__DATA SECTION__:
>> START

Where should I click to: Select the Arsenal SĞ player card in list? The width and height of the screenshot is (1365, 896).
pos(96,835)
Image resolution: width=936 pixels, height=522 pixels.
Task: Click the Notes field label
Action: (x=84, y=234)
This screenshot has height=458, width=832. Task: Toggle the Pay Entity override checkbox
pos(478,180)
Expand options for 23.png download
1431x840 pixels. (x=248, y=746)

>> END
>> START

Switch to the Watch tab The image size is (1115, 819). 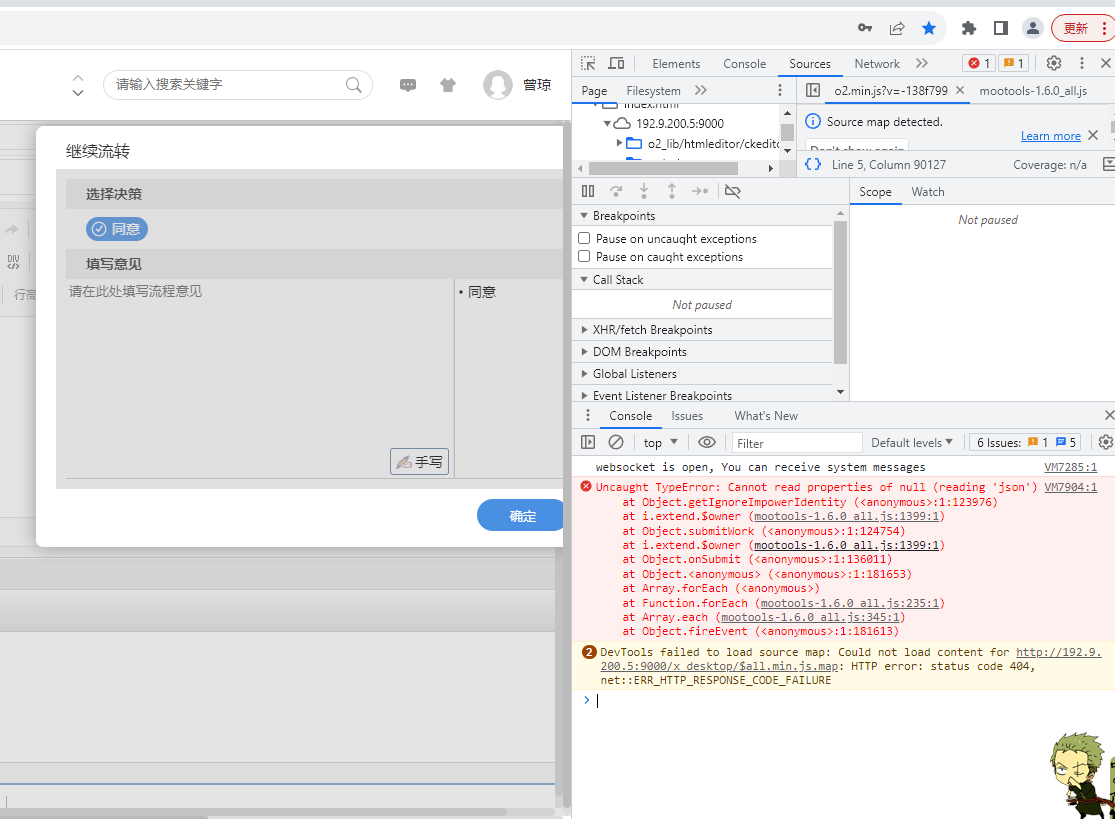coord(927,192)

>> END
>> START

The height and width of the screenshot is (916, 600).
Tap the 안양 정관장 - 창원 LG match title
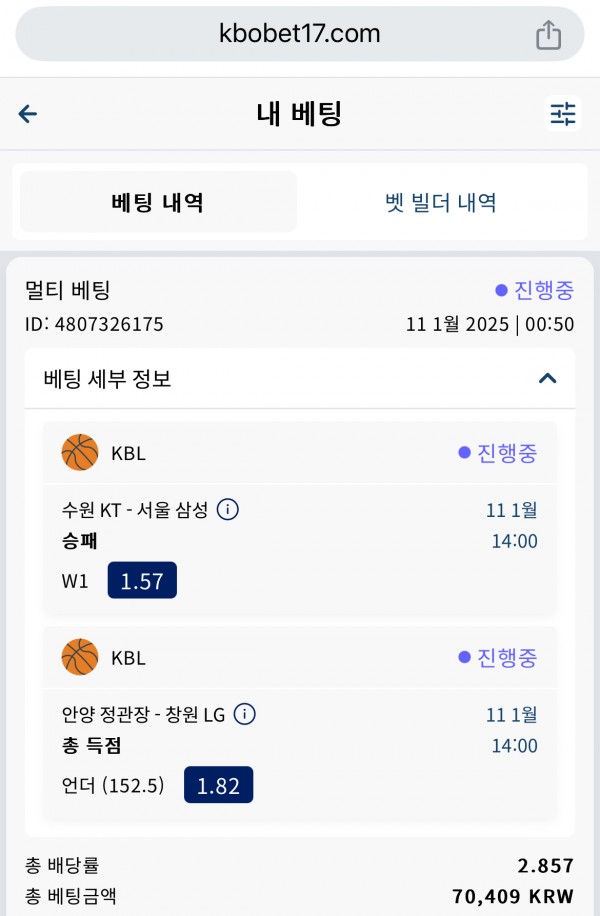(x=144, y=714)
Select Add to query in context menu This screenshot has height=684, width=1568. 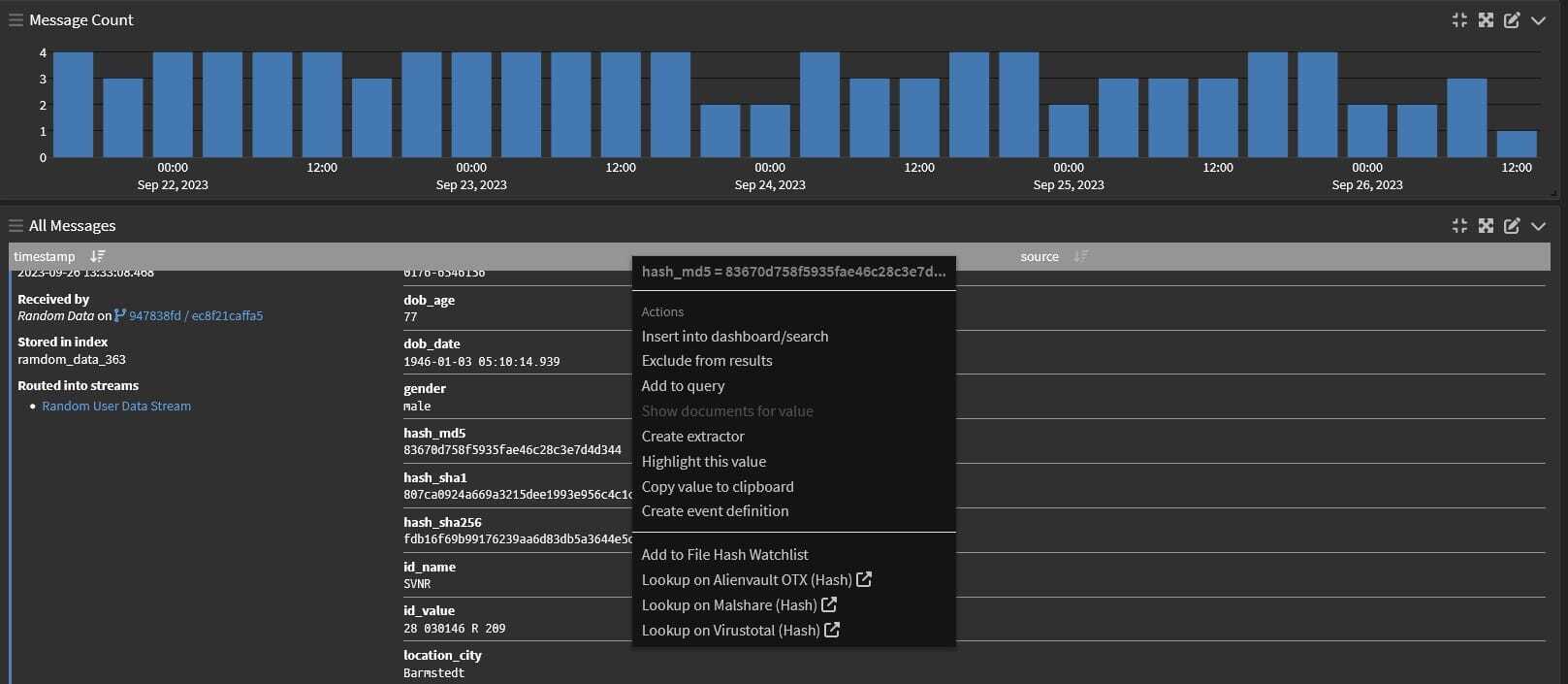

>> END

__WORK TO BE COMPLETED__:
Rewrite the items as a numbered list, leaving out any blank lines, starting at the line that contains "This screenshot has height=458, width=832." and ending at the line that contains "1431x840 pixels. (x=248, y=746)".

__EXPECTED OUTPUT__:
1. This screenshot has height=458, width=832. Task: Toggle the Pay Entity override checkbox
2. pos(478,180)
3. Expand options for 23.png download
4. 1431x840 pixels. (x=248, y=746)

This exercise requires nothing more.